对于我们来说,在BigQuery中使用GDELT最具突破性的部分是,它不仅为快速复杂的数据查询和提取打开了方便之门,而且还允许首次在数据库中完全运行真实世界的分析。 想象一下,计算过去35年中每月最重要的冲突互动,或者对一组国家之间不同类别的关系执行交叉表关联。 这样的查询可以完全在BigQuery内部运行,并且只需几秒钟即可返回。 这使您可以近乎实时地对全球规模趋势进行假设假设。

Currently, GDELT on BigQuery is updated daily, but there are plans to move to a near real-time update schedule – updating the dataset every 15 minutes.


Before you get too excited – there is a limit, but it’s not a quota you’ll easily hit. To read more about free quotas, see here and keep in mind you can always pay for more if you actually develop a commercially viable application on top of this data.

你太激动之前- 有极限的,但它不是你会很容易打配额。 要了解有关免费配额的更多信息,请参见此处 ,请记住,如果您实际上是在此数据之上开发出具有商业可行性的应用程序,则可以始终为更多的价格付费。

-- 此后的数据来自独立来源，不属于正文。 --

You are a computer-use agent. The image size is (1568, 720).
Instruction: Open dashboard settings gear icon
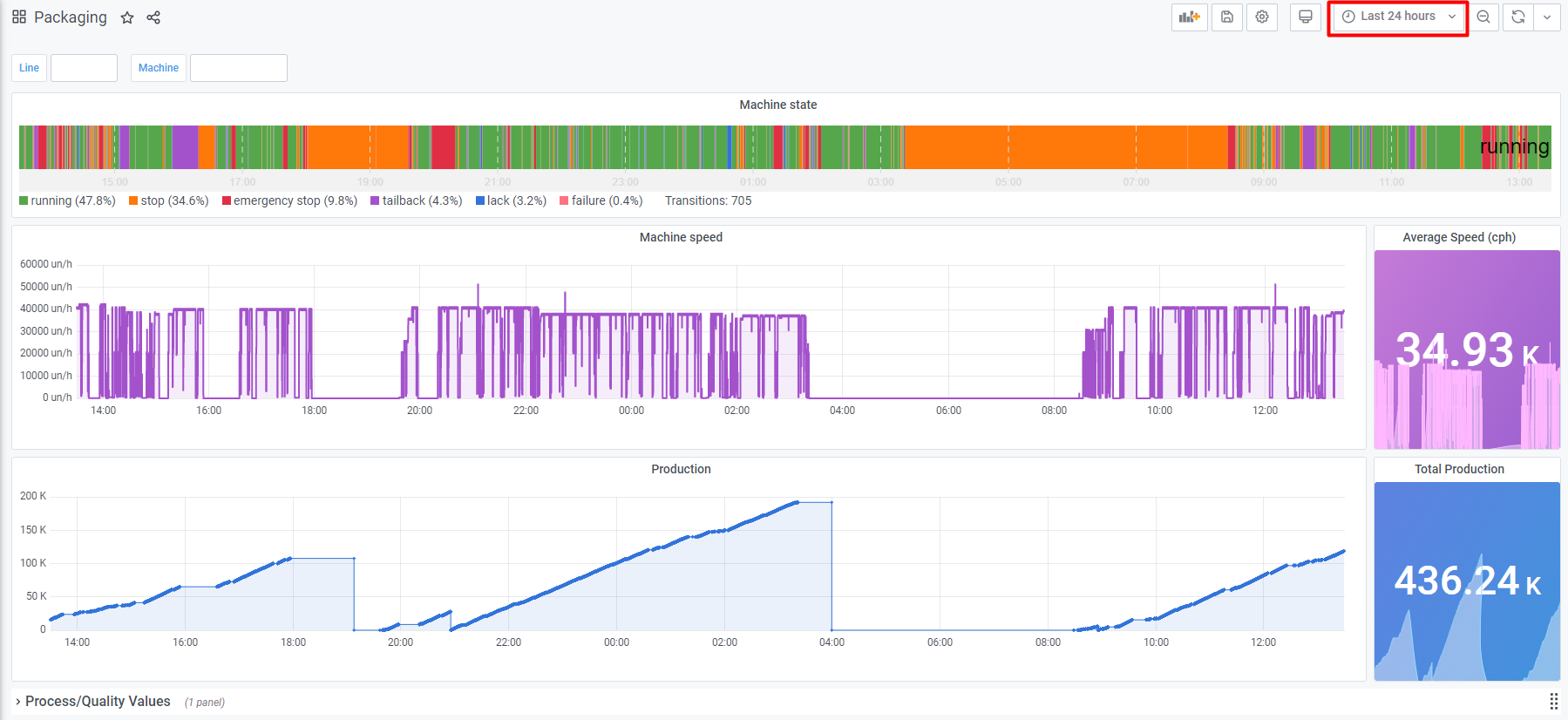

运行示例查询 (Running a sample query)

You can start playing around with GDELT on BigQuery by visiting this URL – you might have to make a new project if you don’t have one already. After gaining access, you should see a screen not unlike the following:

您可以通过访问以下URL在BigQuery上开始使用GDELT-如果您还没有一个新项目,则可能需要创建一个新项目。 获得访问权限后,您应该会看到一个与以下内容相似的屏幕:

To run the sample query from the release post, click the red “Compose Query” button, paste the SQL into the newly opened textarea and click “Run Query”. Mine took 20 seconds, yours may take anywhere from 5 to 30, but you should get a result not unlike this one:

要从发布发布中运行示例查询,请单击红色的“撰写查询”按钮,将SQL粘贴到新打开的文本区域中,然后单击“运行查询”。 我的花费了20秒,您的花费可能是5到30,但是您应该得到的结果与以下内容完全相同:

在PHP中使用它 (Using it with PHP)

To see how you can use BigQuery and PHP, stay tuned on SitePoint for articles that target that specific combination – they’re coming in June. For now, you can check out this excellent post post that runs through it in a very approachable manner.

要了解如何使用BigQuery和PHP,请继续关注SitePoint上针对该特定组合的文章-它们将在6月发布。 目前,您可以通过非常平易近人的方式查看这篇出色的Lever.rs帖子 。

In a nutshell, you need to use the PHP library Google provides and install it with Composer or through alternative means. Once done, you need to include the lib in your project as you normally would, through Composer’s autoload file, and you can start using the API.

简而言之,您需要使用Google提供的PHP库 , 并通过Composer或通过其他方式进行安装。 完成后,您需要像通常一样通过Composer的自动加载文件将lib包含在项目中,然后就可以开始使用API​​。

For a full introduction on how to get started, obtain API keys and get deep into using Google APIs for access to BigQuery and similar services, please see this guide. You can also RSS subscribe to the Google App Engine tag and you’ll be instantly notified of new posts in that category.

有关如何入门,获取API密钥以及深入使用Google API访问BigQuery和类似服务的完整介绍,请参阅本指南 。 您也可以RSS订阅Google App Engine标记,并且该类别中的新帖子会立即收到通知。

结论 (Conclusion)

The GDELT project has long been an admirable one, but the advent of its BigQuery release marked a new milestone – a general availability to the public never before seen. Everyone now has the ability to query the world’s history, and we can’t wait to see what you build – judging by Kalev, the author, neither can the GDELT team. They’re inviting you to share your queries and experiments with them and if impressive enough, they just might share them with the world on the official blog. If you do come up with anything stunning, let us know – we’re keen to publish tutorials and analyses on it!

GDELT项目长期以来一直是令人钦佩的项目,但BigQuery版本的出现标志着一个新的里程碑–公众从未见过的普遍可用性。 现在,每个人都有能力查询世界的历史,我们迫不及待想看到您的建筑-由作者Kalev判断,GDELT团队也不能。 他们邀请您与他们分享您的查询和实验,如果足够令人印象深刻,他们可能会在官方博客上与世界分享。 如果您确实提出了任何惊人的建议,请告诉我们-我们渴望发布有关它的教程和分析!